ページ抜粋:
↓
かんだやぶそば(04)

2018年07月15日
【店舗数:—】【そば食:704】
東京都千代田区神田須田町

せいろうそば

かんだやぶそば

アワレみ隊のばばろあが上京中。二人で東京観光2日目。

この日は秋葉原界隈の探検をしていたのだが、彼が「地方では食べられないようなものを食べたい」というので、神田にある「東京豆花工房」を訪れた。台湾スイーツである「豆花(トウファ)」が食べられる、小さなお店だ。

「豆腐をスイーツにするって、絶対合うと思うんだよな」

ばばろあは熱弁を振るう。お店を開こうかな、とまで語っていた。

そんなひとときを過ごしたのち、東京豆花工房を出た目の前が、「かんだやぶそば」だった。

火事で全焼してしまったけど、今や何事もなかったかのように復活している。燃える前のお店には3回ほど訪れたことがあるが、僕自身すっかりご無沙汰しているお店だ。

アワレみ隊OnTheWeb

店内へ

庭の木々が生い茂り、昔から何一つ変わっていない気がする。
↑
記録一覧:
↓
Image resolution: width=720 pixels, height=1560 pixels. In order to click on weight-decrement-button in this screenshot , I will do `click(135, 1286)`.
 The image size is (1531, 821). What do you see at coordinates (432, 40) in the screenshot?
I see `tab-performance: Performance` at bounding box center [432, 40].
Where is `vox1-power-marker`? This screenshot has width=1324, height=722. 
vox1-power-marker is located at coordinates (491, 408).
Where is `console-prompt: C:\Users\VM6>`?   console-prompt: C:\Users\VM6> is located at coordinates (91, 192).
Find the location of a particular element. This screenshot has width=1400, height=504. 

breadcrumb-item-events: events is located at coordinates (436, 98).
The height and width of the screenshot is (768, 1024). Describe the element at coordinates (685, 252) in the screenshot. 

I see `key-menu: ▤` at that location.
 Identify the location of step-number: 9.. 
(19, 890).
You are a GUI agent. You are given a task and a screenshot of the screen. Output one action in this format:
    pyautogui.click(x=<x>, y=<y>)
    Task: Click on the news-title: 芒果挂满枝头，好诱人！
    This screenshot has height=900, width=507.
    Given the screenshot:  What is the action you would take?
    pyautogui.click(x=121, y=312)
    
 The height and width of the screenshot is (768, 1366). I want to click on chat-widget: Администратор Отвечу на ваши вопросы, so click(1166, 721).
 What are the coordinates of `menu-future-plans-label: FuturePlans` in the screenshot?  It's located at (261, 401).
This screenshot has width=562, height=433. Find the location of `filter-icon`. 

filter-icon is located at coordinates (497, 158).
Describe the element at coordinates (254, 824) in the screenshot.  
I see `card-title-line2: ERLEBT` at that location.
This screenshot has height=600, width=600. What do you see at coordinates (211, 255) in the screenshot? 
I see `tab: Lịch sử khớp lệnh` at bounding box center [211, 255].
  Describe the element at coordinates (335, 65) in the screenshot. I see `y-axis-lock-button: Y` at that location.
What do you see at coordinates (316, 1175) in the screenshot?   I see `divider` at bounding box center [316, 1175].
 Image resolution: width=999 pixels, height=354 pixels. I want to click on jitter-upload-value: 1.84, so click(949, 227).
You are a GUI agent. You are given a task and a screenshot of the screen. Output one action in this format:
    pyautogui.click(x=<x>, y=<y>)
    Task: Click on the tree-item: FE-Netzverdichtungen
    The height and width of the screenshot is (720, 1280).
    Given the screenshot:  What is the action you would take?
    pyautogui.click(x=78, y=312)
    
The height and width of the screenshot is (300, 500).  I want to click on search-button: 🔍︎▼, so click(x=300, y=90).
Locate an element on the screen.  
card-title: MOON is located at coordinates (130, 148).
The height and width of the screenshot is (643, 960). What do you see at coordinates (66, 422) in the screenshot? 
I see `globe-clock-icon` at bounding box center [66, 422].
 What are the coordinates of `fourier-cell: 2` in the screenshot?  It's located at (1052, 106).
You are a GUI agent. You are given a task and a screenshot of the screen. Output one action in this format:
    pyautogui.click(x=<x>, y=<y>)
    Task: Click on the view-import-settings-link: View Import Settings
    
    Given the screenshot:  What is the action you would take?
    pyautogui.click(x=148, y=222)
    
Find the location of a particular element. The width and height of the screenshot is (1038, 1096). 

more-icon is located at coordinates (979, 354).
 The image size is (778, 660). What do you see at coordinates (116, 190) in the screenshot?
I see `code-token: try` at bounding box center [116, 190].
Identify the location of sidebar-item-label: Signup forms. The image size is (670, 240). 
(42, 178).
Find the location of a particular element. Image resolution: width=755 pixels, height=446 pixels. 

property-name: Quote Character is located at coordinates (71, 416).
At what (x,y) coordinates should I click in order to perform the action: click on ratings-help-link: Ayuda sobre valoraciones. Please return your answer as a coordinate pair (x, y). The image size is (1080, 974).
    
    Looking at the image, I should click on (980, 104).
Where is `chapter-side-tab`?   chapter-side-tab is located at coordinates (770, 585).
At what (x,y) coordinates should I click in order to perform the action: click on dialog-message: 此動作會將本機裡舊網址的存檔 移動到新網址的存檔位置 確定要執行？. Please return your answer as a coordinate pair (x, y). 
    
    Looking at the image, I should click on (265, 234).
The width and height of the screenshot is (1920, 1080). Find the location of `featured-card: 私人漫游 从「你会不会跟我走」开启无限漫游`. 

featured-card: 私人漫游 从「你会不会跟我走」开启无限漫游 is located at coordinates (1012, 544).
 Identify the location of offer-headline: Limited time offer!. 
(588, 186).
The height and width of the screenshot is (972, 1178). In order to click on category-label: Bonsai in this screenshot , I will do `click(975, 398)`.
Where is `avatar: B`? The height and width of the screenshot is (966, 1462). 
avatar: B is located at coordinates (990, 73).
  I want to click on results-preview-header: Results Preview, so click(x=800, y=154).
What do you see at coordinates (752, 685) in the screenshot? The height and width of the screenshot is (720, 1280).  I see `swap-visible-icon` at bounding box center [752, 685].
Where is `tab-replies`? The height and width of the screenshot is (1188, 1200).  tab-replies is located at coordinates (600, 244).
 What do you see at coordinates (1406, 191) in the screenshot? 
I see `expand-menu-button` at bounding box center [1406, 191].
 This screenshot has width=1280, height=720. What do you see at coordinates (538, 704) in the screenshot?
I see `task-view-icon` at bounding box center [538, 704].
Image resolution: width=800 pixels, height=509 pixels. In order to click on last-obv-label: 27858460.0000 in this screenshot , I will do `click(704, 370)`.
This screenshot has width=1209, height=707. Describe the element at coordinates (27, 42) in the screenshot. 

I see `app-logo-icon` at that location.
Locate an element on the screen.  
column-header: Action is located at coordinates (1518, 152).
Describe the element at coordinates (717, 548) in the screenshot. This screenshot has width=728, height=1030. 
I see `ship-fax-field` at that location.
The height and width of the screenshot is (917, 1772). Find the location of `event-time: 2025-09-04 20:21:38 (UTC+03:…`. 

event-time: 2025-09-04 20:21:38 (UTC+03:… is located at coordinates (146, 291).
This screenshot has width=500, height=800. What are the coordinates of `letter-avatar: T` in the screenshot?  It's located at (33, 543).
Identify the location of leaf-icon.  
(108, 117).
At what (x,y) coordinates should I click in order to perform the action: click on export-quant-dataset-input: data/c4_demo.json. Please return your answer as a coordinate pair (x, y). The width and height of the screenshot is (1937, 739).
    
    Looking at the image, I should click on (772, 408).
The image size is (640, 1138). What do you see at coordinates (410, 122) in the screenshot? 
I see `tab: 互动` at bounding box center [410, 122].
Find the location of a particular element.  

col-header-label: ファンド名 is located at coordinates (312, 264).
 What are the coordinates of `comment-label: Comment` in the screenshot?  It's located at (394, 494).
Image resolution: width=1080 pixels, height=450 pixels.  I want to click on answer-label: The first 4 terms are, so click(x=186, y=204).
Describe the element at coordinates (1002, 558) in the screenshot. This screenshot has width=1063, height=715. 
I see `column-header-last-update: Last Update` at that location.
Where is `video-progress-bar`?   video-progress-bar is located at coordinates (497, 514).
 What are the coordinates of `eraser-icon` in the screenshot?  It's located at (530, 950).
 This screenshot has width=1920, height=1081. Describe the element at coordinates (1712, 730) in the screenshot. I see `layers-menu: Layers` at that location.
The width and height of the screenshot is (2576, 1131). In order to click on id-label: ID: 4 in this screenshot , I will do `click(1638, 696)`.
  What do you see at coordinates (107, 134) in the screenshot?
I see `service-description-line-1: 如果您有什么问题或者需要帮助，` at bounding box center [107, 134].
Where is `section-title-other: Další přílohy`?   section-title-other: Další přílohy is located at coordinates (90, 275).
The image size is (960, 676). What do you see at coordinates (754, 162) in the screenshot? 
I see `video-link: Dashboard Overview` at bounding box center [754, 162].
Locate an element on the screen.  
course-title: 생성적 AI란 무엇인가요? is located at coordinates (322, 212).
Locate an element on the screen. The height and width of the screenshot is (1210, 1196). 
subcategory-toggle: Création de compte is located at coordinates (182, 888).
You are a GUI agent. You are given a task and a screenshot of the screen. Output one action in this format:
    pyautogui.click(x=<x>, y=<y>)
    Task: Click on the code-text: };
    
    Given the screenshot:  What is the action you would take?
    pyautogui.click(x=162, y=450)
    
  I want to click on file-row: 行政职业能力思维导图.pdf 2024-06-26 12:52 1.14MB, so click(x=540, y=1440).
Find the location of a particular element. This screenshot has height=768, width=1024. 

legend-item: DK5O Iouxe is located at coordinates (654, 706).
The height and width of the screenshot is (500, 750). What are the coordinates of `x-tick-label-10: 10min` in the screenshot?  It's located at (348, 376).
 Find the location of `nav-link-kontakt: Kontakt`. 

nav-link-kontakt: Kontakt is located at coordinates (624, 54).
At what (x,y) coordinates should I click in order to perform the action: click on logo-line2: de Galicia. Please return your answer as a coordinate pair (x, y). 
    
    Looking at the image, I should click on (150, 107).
↑
課題について: かんだやぶそばの訪問記の続きを、最後の文の後から書け。 記録は参照しなくてよい。

解答例:
・・・と思って、昔の写真を見返してみたら、全然違った。昔は板塀がお店を取り囲んでいた。

人の記憶って、いい加減なものなのだな。

「藪御三家の一つだぞ、昨日の並木藪に続いて」
「だったら食べんと」

おお?

豆花を食べた後に蕎麦か。そりゃあ、蕎麦はつるつるッと手軽に手繰れるものだけど、なんたる健啖な発想。素晴らしい。

昔はこういう「食べまくる」というのは僕の立場だった。そしてばばろあが、「もうやめとけや」と冷静にたしなめるスタンスだった。今や、僕はばばろあの食欲に驚きつつ、自分の「気がついたら衰えていた食欲と意欲」に残念な気持ちになっっている。

でも、残念がっていても始まらない。今回はばばろあのそのガッツに相乗りしよう。

彼は言う。

「ところで、もう一つの御三家ってどこや?」
「池之端藪蕎麦。上野広小路にあるぞ」
「おう、だったら明日行けるね」

結局この「三日間で御三家制覇」は実現しなかったけど、本当に恐れ入る気力だ。

お品書き

夕方ということもあって、すんなり入店できた。

店内はゆったりとした時間が流れている。お酒をたしなんでいる人が多いようだが、じろじろ人のテーブルを見たわけではないので自信はない。

窓際にカウンター席があって、一人客でもまったりと時間が過ごせるようになっているのは素敵だった。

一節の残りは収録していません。